My body is a wreck and it doesn't seem to be getting any better. I don't really know what to do or how to handle all of this. I feel extremely alone and beside myself.

Sunday, July 21, 2013

tRUST

Lately, there has been a lot on my mind. Way too much to actually comprehend for the most part, but there have been a few things lingering in the background. The first thing is my issues with trusting people. I know I have trust issues, and I am trying extremely hard to work on them and become a better person, however, it is very hard to work on something like that when there is a constant of being let down, screwed over, or ignored entirely. As well as the doubt of trust people due to my blindness. It is a very hard pill to swallow, to trust when you can't see. At least it is for me, I'm not sure about other blind individuals, but all I can speak for is myself. I focus a lot on judgement and what others may or may not think of me, and I fear if they know I can't see, then they will leave me behind or not like me or even treat me differently because of it. Deep down, I know I shouldn't feel that way, because the people who truly care about me don't notice it or mention it or half the time don't remember that I can't see. They don't see me as "the blind girl," they see me as me--as Caitlin--and I'm not sure why it's so hard for me to accept that. It's possible that it could stem from a relationship years ago, in which the person didn't believe in me.. Constantly belittled me and told me I wasn't going anywhere in life. That has had a profound impact on me, especially since I cared so much about that person and they betrayed me and stabbed me in the back. I also feel that people can do a lot better than me, because of my eyesight. I know I need to get over that and think significantly more positive. Yet, it is so difficult to feel positive and be positive when you are literally trapped in your house as though it is a prison. More than anything I would I want sincere happiness and genuine love from the one who is "the love of my life." Getting to that point means overcoming these obstacles, which I am doing my best with doing that. I am even trying to better myself in the blind community more than usual. I am going to be teaching myself Braille, continue painting, and playing bass.
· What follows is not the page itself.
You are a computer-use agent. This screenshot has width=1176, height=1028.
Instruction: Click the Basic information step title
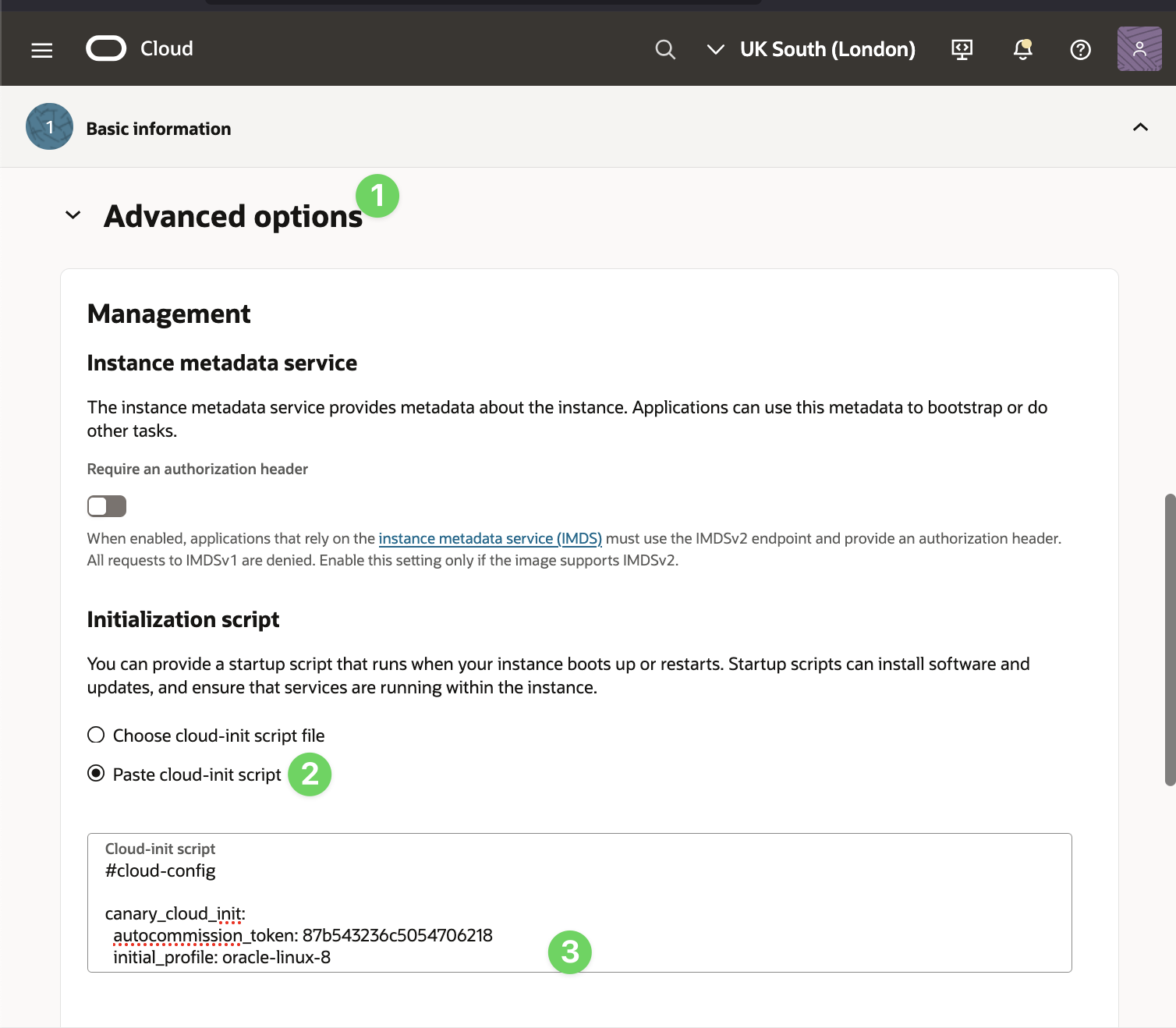coord(158,129)
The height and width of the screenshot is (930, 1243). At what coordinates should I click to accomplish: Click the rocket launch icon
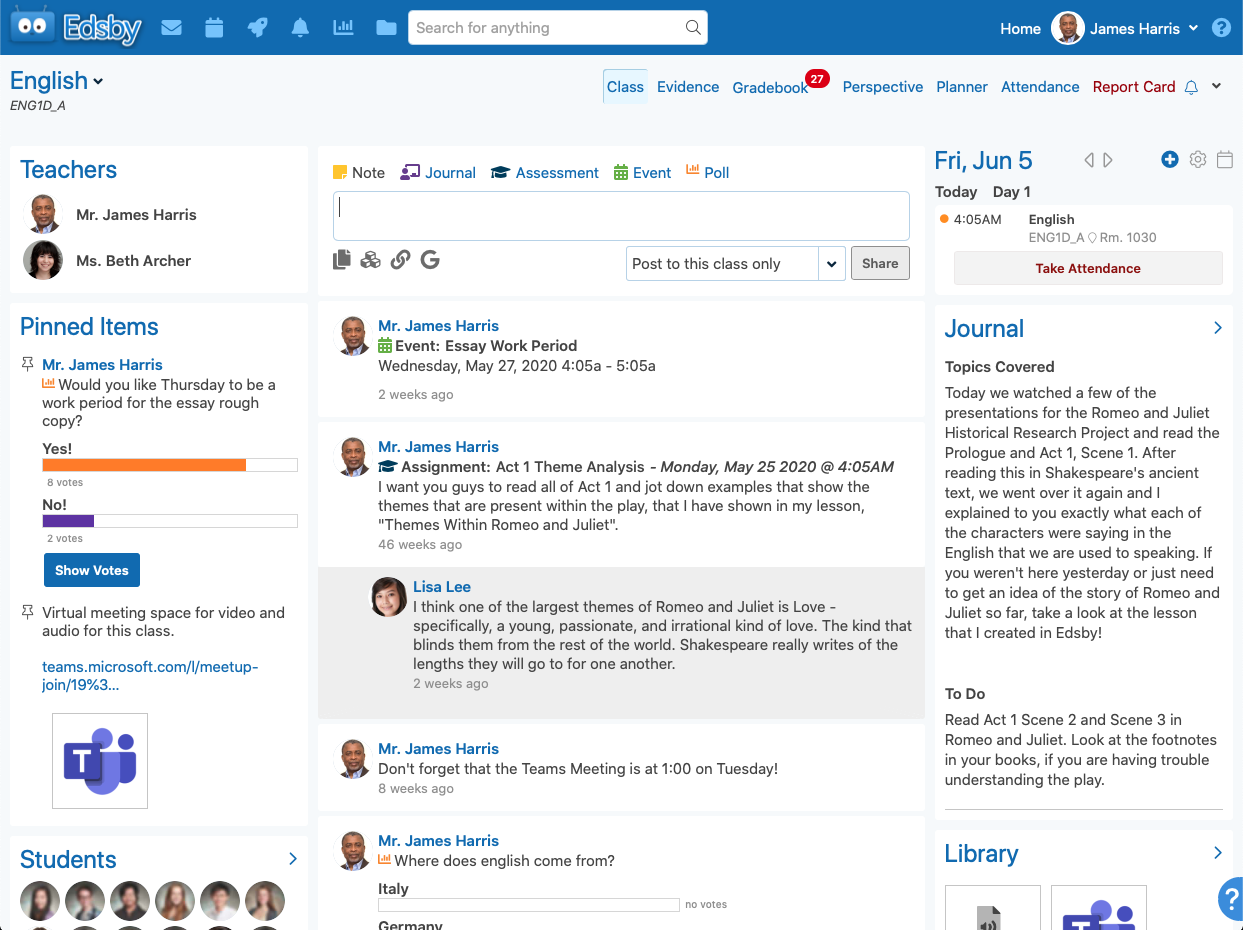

I am ready to explore and learn even more new things and be more secure with myself. Yet, I know in order to do those things, I am also going to need a little help. Although, I know I can get there and I will get there. I just need to keep going and having faith..

Sunday, July 7, 2013

DREAM C@Tcher

There has been a lot on my mind recently in regards to an assortment of things in my life. As of right now, I am currently on FMLA from work, which leaves me in a tough situation in the financial standpoint, however if OPM finds me suitable for Disability Retirement, I will back-paid. The woman at work seemed fairly confident that I will get the retirement package, as well as Social Security will also accept it. My emotional state has seemed to pick up, which is a good sign. I still need to focus on a few aspects of myself in order to feel how I did a few years ago, but I suppose I am getting there. It makes me happy to know I'm on the road to recovery in my mental state. My medication seems to be helping a lot as well. However, there are still some days where I lose all ambition, all motivation, aspiration, and inspiration to do just about anything. I have made a plan to do a little cleaning, housework, and exercise in the mornings. I have been waking up around 4AM every day, and usually no one is up, so I figure that is when I can get my housework and the like fit in. My mother also thinks it is a good idea for me to get a work-from-home part time job. I am not sure where to even start to look for something like that. I suppose I will eventually find something, though. Also, I have been considering selling some more things on eBay. I have a few things I can put up that I think will sell, but it's just a matter of time.